» THE PROBLEM: From the first line to the last, output the data exactly as it stands, minus its pictures.

[Opening RECORD SET section]

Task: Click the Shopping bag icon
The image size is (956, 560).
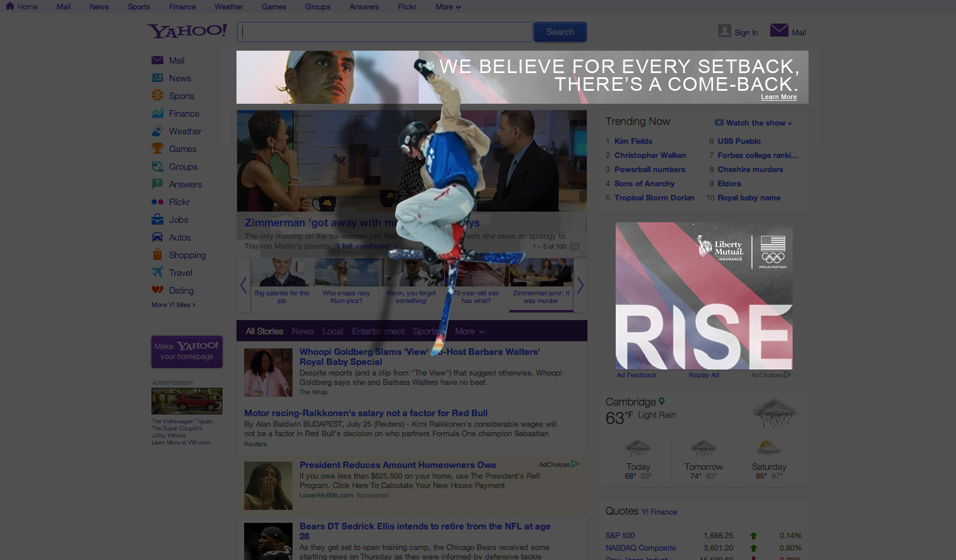Action: (x=157, y=255)
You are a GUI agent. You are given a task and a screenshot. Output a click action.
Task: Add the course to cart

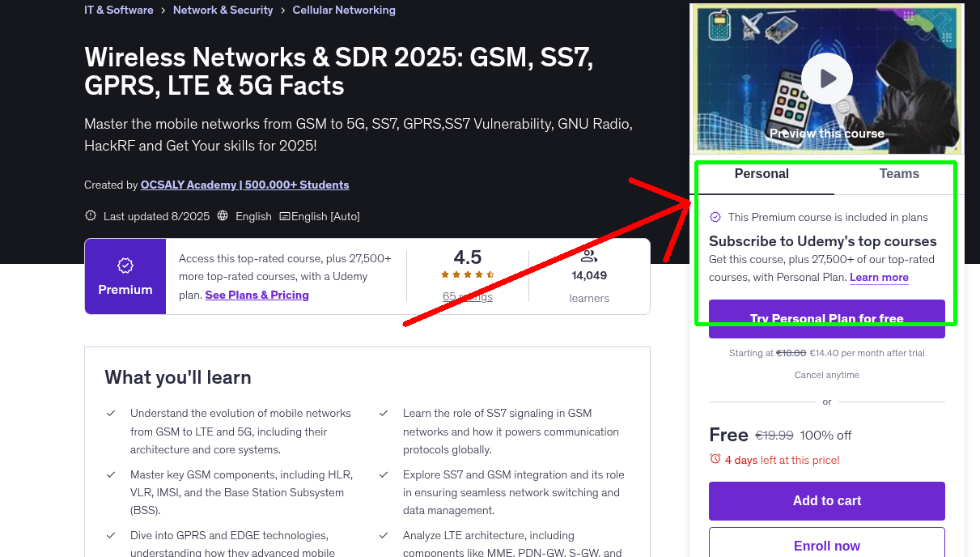pos(826,500)
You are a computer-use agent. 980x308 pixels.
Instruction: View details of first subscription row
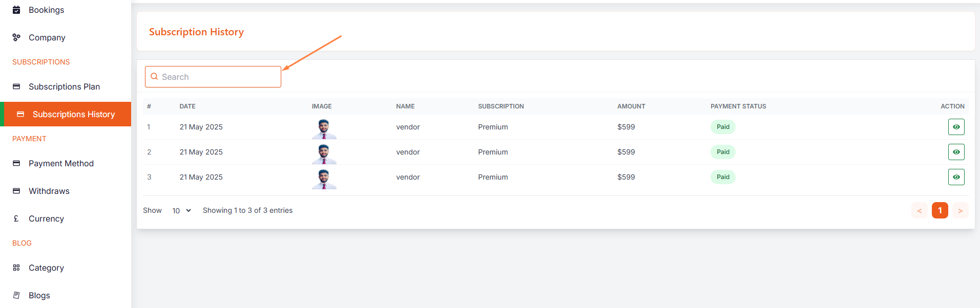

[Closing RECORD SET section]

» SOLUTION TO THIS PROBLEM:
Task: Click the Shopping bag icon
The image size is (956, 560).
Action: (x=157, y=255)
You are a GUI agent. You are given a task and a screenshot. Output a click action.
Task: Add the course to cart

pos(826,500)
You are a computer-use agent. 980x308 pixels.
Instruction: View details of first subscription row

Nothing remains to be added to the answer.